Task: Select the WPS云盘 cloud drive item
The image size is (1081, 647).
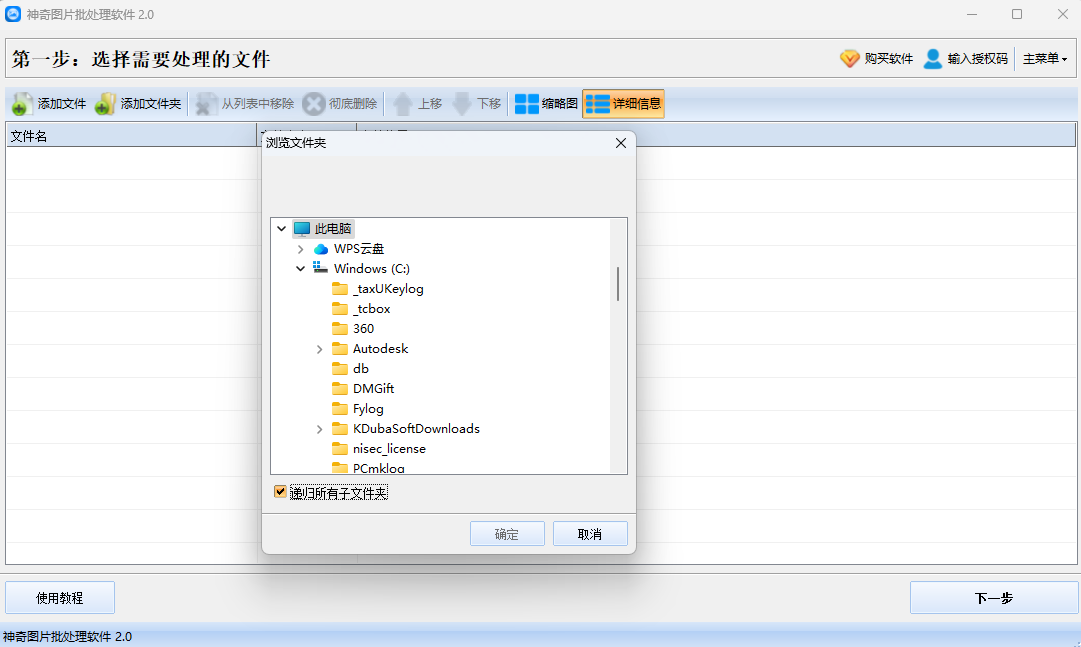Action: point(358,249)
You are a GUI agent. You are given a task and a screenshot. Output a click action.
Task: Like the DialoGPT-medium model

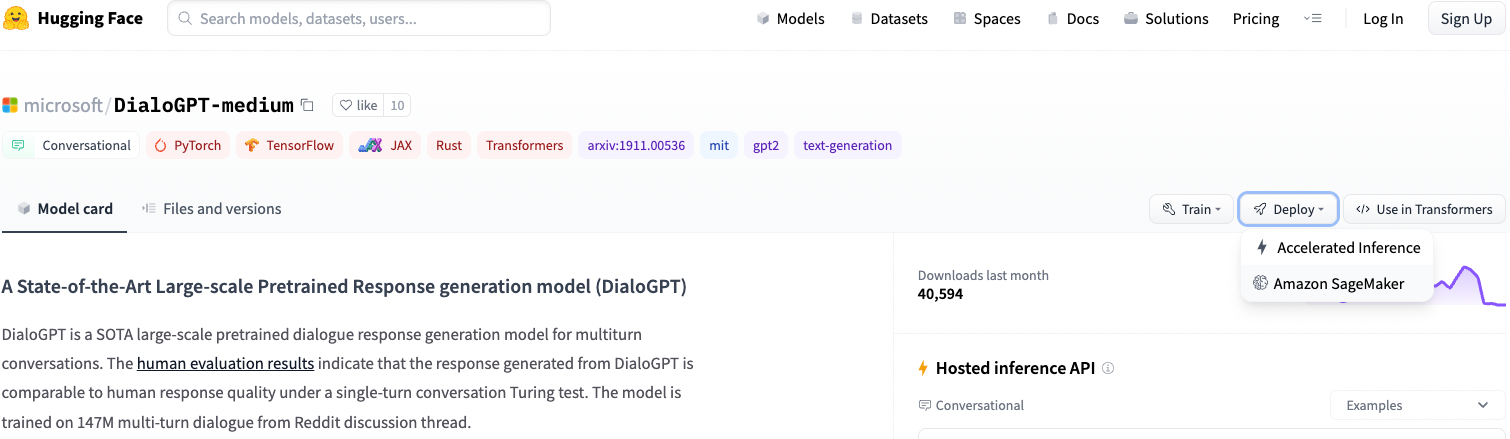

────────────────

To do
Exactly reproduce each record, leaving out any pictures.

Solution
Task: Select the WPS云盘 cloud drive item
The image size is (1081, 647).
Action: point(358,249)
You are a GUI agent. You are given a task and a screenshot. Output a click action.
Task: Like the DialoGPT-medium model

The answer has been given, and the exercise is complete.